This project is a pure Python project for simulation and deformation of georeferenced geological surfaces. It is an updated version of the simulation and deformation modules in the qgSurf plugin (vers. 0.3.3) for Quantum GIS.
Fig. 1. Example of a sheared and rotated sinusoidal surface with geographic parameters matching those of the Mt. Alpi - Mt. Raparo Aster DEM (Lucania, Southern Italy). The view is from NE to SW. Mt. Raparo is at the right. 3D visualization created with ArcScene (ESRI).

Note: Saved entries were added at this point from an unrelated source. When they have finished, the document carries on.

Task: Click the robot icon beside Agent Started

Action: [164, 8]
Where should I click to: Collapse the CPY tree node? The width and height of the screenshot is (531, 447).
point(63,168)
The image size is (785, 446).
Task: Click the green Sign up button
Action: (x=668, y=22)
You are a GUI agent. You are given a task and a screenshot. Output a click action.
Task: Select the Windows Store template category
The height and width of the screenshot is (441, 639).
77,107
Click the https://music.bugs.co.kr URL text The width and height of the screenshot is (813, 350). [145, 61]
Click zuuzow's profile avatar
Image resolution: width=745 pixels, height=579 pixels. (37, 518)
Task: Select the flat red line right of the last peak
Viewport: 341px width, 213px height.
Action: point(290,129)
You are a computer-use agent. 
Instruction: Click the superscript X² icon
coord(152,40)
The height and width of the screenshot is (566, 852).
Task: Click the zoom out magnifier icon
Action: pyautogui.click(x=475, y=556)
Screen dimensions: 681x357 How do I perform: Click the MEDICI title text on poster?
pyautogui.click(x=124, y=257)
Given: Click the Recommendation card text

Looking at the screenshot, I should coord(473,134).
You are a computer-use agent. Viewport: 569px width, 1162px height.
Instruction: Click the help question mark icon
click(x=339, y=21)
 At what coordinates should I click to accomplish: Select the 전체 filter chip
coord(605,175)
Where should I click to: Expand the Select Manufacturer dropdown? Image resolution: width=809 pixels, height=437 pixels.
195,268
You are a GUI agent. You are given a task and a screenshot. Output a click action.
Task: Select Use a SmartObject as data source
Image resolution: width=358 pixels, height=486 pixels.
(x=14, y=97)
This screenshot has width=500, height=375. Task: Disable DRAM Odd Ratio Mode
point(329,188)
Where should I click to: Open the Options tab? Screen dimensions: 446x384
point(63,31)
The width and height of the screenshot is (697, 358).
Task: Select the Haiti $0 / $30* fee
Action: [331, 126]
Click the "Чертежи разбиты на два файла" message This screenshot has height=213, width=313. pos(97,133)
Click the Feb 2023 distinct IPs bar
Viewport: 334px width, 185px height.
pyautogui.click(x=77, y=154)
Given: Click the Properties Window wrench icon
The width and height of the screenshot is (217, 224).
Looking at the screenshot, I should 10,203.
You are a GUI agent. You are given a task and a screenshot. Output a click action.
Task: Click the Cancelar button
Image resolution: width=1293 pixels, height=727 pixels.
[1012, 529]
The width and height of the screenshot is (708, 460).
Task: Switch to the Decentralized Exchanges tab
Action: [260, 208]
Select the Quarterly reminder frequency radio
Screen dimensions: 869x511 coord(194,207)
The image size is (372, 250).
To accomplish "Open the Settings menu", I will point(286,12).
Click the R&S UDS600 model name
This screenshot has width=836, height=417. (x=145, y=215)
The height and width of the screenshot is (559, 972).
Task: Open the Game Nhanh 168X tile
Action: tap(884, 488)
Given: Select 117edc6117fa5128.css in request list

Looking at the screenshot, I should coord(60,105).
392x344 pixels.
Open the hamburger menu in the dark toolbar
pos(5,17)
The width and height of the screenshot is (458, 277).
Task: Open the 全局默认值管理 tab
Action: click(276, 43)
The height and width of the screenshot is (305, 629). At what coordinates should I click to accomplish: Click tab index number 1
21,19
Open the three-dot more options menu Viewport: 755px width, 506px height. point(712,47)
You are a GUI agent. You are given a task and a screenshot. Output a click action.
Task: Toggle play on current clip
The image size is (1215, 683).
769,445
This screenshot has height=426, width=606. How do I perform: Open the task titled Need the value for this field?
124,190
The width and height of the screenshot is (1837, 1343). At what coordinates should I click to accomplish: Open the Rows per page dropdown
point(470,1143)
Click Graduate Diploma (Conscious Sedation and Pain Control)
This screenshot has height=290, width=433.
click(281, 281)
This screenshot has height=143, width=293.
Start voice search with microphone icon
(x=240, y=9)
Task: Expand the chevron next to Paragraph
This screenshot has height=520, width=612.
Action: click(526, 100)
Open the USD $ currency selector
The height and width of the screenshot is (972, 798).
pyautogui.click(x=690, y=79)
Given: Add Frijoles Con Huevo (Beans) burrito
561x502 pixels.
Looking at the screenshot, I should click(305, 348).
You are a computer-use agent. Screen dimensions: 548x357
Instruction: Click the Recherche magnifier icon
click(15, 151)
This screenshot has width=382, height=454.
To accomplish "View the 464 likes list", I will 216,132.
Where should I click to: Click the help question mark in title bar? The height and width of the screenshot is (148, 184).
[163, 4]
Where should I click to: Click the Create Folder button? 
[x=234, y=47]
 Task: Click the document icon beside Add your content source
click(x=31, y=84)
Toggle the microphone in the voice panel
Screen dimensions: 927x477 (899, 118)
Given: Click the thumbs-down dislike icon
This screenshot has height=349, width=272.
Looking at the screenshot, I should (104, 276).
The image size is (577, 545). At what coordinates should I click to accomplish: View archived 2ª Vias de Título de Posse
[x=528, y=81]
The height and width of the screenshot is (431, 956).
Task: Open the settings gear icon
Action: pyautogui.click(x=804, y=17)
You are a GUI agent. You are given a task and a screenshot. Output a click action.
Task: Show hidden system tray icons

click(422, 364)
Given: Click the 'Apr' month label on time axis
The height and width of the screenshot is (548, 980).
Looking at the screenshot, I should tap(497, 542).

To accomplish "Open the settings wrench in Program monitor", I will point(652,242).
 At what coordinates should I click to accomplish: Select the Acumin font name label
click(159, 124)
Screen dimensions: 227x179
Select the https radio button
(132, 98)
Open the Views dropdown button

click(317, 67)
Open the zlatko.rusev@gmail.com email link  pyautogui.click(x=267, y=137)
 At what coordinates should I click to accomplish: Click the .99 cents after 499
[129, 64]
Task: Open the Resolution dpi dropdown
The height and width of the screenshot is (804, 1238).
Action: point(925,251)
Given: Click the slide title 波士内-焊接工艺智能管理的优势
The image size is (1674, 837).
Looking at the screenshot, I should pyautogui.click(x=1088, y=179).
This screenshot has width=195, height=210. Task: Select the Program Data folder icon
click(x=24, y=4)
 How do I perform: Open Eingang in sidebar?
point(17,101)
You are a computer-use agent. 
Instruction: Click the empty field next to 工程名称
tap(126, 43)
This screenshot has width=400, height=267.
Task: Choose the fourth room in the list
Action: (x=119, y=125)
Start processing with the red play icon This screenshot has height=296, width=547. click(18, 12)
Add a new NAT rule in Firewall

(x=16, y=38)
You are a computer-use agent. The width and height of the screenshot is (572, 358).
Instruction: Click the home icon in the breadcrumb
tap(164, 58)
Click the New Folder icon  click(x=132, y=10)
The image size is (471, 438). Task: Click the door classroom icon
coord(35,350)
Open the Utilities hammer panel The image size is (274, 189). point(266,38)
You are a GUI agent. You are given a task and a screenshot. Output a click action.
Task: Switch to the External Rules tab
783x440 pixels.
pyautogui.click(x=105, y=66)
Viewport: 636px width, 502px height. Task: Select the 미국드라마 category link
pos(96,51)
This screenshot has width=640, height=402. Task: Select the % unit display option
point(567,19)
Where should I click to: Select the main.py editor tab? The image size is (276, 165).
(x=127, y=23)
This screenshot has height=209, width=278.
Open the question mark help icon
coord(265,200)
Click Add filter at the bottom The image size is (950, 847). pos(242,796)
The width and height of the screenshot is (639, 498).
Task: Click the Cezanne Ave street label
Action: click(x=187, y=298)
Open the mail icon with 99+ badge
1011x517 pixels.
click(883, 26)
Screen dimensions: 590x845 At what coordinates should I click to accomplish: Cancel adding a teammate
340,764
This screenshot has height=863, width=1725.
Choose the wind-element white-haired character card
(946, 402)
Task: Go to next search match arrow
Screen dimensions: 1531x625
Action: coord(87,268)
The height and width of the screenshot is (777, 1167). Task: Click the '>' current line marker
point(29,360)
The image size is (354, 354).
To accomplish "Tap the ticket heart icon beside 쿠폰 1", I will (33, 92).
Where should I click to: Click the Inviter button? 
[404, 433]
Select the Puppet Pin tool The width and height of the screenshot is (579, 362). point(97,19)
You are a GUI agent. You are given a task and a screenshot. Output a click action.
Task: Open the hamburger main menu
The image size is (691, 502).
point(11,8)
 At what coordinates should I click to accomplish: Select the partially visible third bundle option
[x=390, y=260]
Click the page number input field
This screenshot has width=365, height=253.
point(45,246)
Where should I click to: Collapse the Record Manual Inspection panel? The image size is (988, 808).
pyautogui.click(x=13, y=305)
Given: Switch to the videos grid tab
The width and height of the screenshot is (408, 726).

Two modules, "geosurface_simulation.py" and "geosurface_deformation.py" make possible to simulate and deform georeferenced surfaces. It is developed and tested in Linux Mint OS. To run the two modules, from the downloaded project folder, type in the shell:
How to simulate geological surfaces?
The simulation is divided into two consecutive steps:
a) analytical formula definition;
b) geographical parameters definition.
After these phases, it is possible to visualize it and save in a few text formats.
###Analytical formula definition
Using analytical formulas it is possible to replicate, in a GIS environment, georeferenced theoretical surfaces that can simulate geological surfaces, such as sheared fold trains.
Truly 3D surfaces can have more than one z value for the same x-y point. In the module, this 3D nature can be achieved by the initial creation of a 2.5 surface, i.e., with no more than one z value for x-y point, and then by its deformation via methods such as vertical shear (example in Fig. 1).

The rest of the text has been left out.